Mutter Magdalena macht sich Sorgen, vor allem ab jenem Zeitpunkt, wo sie gar nichts mehr von ihrem Kind hört. Sie weiß: Menschen verschwinden auf dieser Strecke, das ist sogar der Normalfall. Mexikos Grenzregion ist für Migranten ein äußerst gefährliches Pflaster. Sie werden von Banditen ausgeraubt – jungen Leuten wie sie selbst, die von Straßenraub und Geiselnahme leben. Oft machen sie kurzen Prozess, bringen ihre Opfer um, vernichten alle Spuren und verbrennen die Leichen. In jüngster Zeit wurden mehrere Massengräber entdeckt.
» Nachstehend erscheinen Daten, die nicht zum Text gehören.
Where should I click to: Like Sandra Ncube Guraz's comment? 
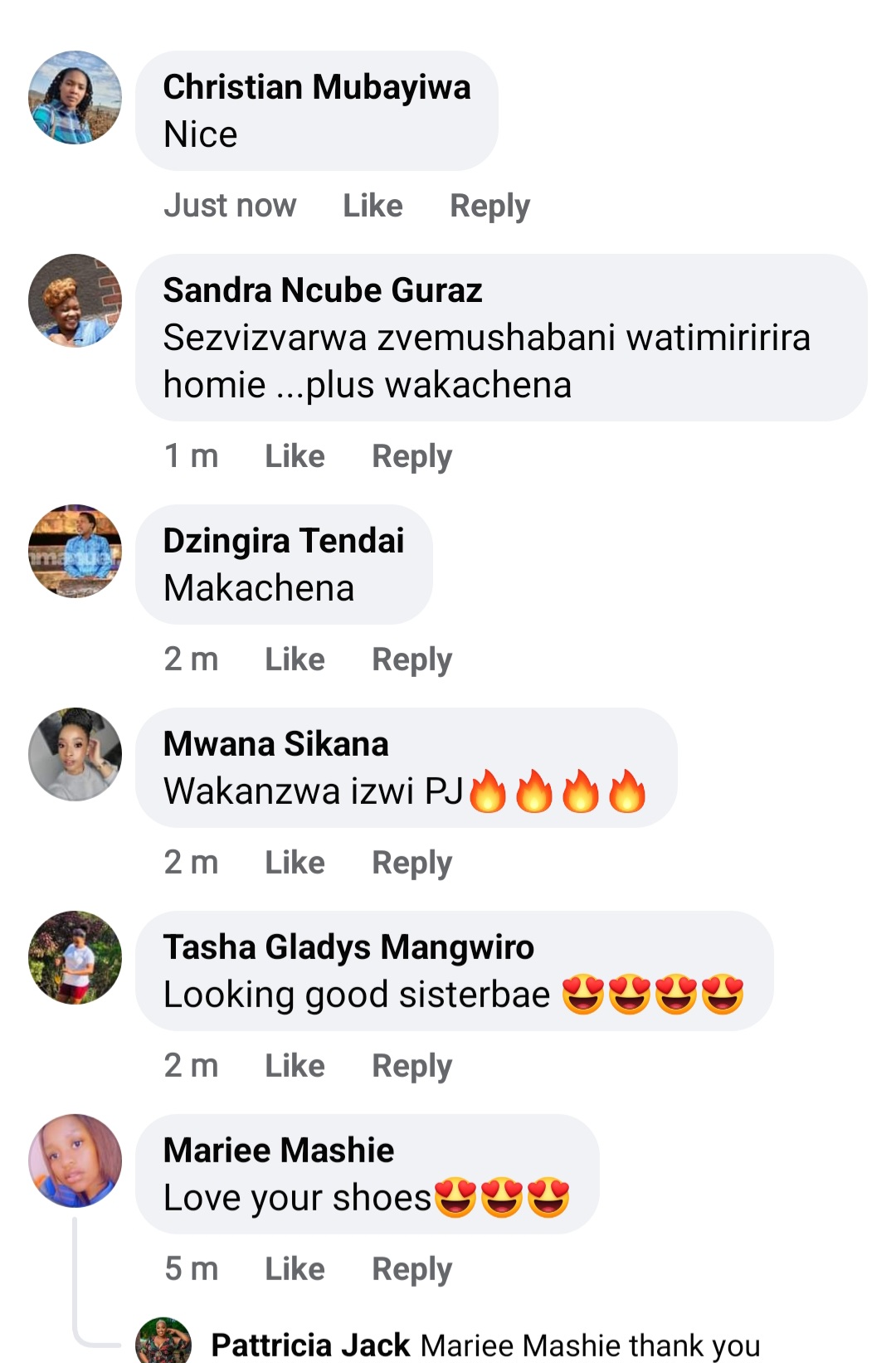click(295, 456)
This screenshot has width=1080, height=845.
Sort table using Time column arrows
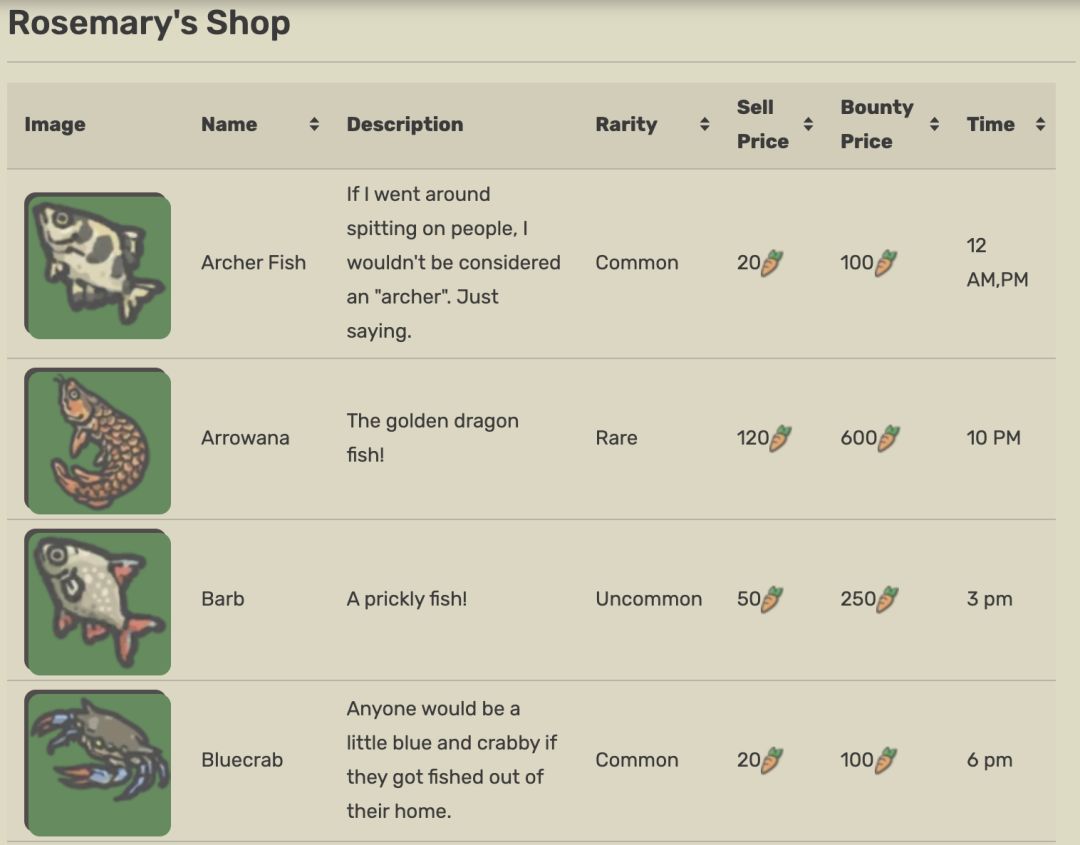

Der Spielfilm „Was geschah mit Bus 670?“ von Regisseurin Fernanda Valadez geht diesen Ereignissen nach. Im Zentrum immer die Mutter Magdalena und ihr vermisster Sohn Jesús – vielleicht sind beide nicht zufällig mit biblischen Namen versehen. Auch Jesús, so erwächst die Gewissheit, scheint ein Opfer geworden zu sein. Aber als Monate später die Leiche seines Freundes und Begleiters aufgefunden wird, macht sich Magdalena selbst auf die Suche, geht in Leichensammelstellen und fragt bei Polizeistationen nach.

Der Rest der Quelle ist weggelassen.